[Stored data entries]:
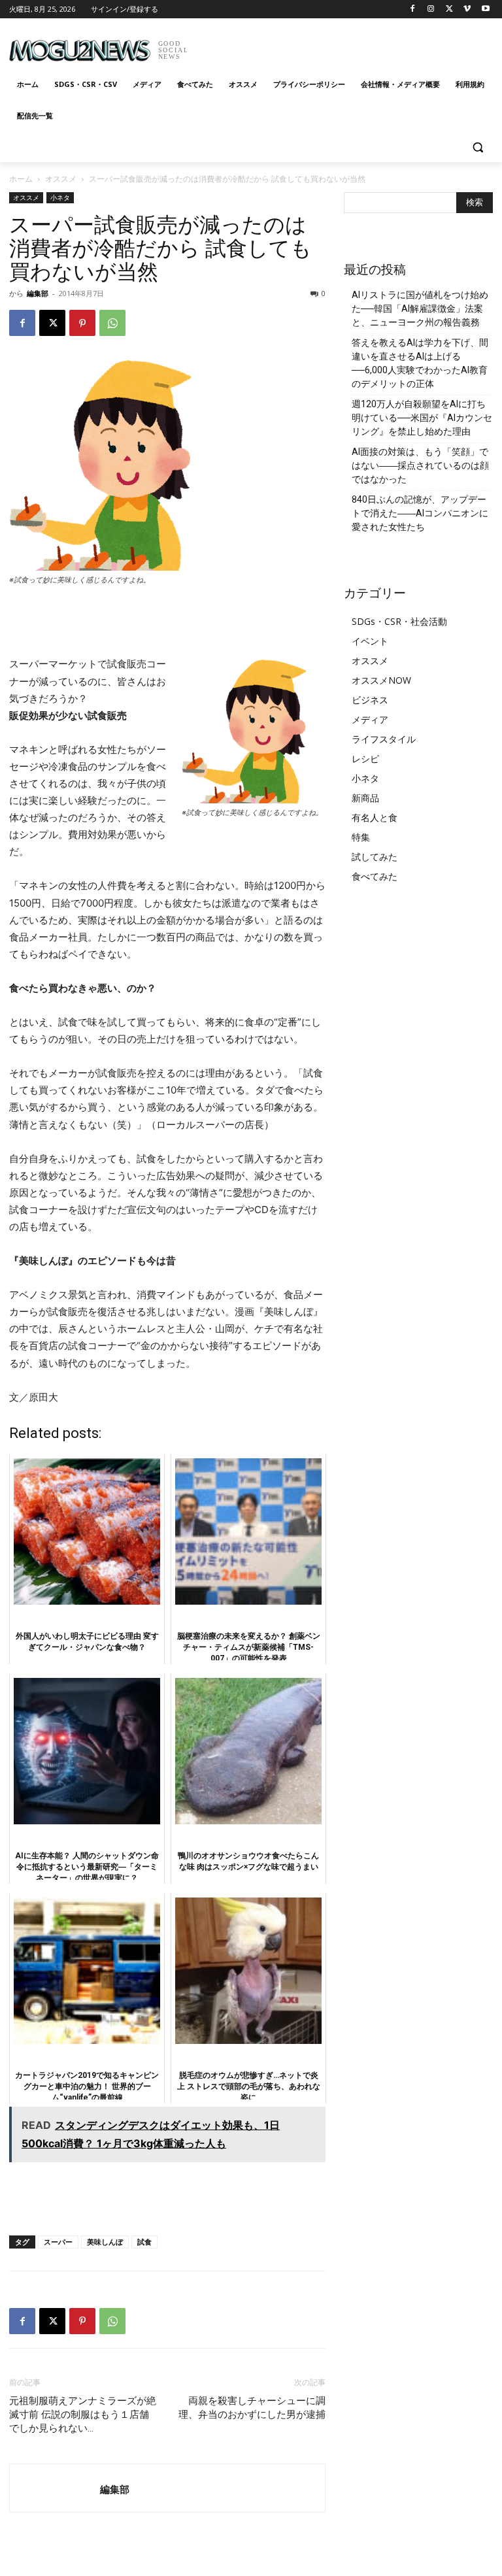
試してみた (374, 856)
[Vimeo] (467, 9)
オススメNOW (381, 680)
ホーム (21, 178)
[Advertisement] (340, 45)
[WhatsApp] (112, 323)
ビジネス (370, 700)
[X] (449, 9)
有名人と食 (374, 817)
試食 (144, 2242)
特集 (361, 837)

[Task to complete]:
Restate word for word each line of the data from the one with "[Vimeo] (467, 9)" to the last, keeping both ends.

[Task response]:
[Vimeo] (467, 9)
オススメNOW (381, 680)
ホーム (21, 178)
[Advertisement] (340, 45)
[WhatsApp] (112, 323)
ビジネス (370, 700)
[X] (449, 9)
有名人と食 (374, 817)
試食 (144, 2242)
特集 (361, 837)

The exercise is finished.